• _ACTIVITY_:
From the line containing "Given: Toggle the Record button" down to the line containing "The height and width of the screenshot is (475, 800)." in the records below, reproduce every line exactly, ends included, and omit all others.

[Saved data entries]
____________________

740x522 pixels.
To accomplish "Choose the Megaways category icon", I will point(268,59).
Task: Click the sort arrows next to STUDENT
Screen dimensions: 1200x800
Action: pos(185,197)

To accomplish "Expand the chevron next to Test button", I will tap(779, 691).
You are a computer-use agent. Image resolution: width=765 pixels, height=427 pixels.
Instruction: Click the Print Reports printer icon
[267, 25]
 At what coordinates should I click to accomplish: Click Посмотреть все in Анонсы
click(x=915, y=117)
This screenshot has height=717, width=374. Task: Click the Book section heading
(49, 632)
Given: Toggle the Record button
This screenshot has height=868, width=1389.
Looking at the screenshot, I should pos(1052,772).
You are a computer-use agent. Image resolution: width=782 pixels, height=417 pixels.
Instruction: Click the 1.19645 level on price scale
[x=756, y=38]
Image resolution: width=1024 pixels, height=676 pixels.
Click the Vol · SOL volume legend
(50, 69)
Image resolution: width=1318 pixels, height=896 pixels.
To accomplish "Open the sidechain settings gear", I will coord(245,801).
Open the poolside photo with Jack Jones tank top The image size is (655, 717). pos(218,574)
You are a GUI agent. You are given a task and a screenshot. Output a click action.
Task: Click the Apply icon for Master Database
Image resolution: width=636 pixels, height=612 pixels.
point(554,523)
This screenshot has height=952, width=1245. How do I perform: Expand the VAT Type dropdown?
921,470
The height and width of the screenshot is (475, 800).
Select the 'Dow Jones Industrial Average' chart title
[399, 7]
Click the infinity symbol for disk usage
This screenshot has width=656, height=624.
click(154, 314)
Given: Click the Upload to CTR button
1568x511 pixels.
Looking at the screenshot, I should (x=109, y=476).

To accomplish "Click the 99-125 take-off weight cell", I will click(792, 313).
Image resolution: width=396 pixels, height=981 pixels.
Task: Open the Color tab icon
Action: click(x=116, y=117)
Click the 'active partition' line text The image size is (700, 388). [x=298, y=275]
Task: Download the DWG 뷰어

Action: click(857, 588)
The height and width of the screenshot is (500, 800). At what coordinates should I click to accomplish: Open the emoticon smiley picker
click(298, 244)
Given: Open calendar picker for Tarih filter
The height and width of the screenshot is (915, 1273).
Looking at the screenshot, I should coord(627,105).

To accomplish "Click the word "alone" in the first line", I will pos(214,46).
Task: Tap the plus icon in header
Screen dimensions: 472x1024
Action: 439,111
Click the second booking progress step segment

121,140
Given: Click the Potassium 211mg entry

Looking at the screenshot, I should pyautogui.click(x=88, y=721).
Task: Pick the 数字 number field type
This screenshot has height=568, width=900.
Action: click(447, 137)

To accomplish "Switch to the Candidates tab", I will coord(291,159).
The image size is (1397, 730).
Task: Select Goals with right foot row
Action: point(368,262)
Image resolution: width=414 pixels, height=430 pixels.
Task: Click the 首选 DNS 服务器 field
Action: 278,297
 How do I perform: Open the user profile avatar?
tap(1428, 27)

____________________

• _SOLUTION FOR THIS EXERCISE_:
Given: Toggle the Record button
This screenshot has height=868, width=1389.
Looking at the screenshot, I should pos(1052,772).
You are a computer-use agent. Image resolution: width=782 pixels, height=417 pixels.
Instruction: Click the 1.19645 level on price scale
[x=756, y=38]
Image resolution: width=1024 pixels, height=676 pixels.
Click the Vol · SOL volume legend
(50, 69)
Image resolution: width=1318 pixels, height=896 pixels.
To accomplish "Open the sidechain settings gear", I will coord(245,801).
Open the poolside photo with Jack Jones tank top The image size is (655, 717). pos(218,574)
You are a GUI agent. You are given a task and a screenshot. Output a click action.
Task: Click the Apply icon for Master Database
Image resolution: width=636 pixels, height=612 pixels.
point(554,523)
This screenshot has height=952, width=1245. How do I perform: Expand the VAT Type dropdown?
921,470
The height and width of the screenshot is (475, 800).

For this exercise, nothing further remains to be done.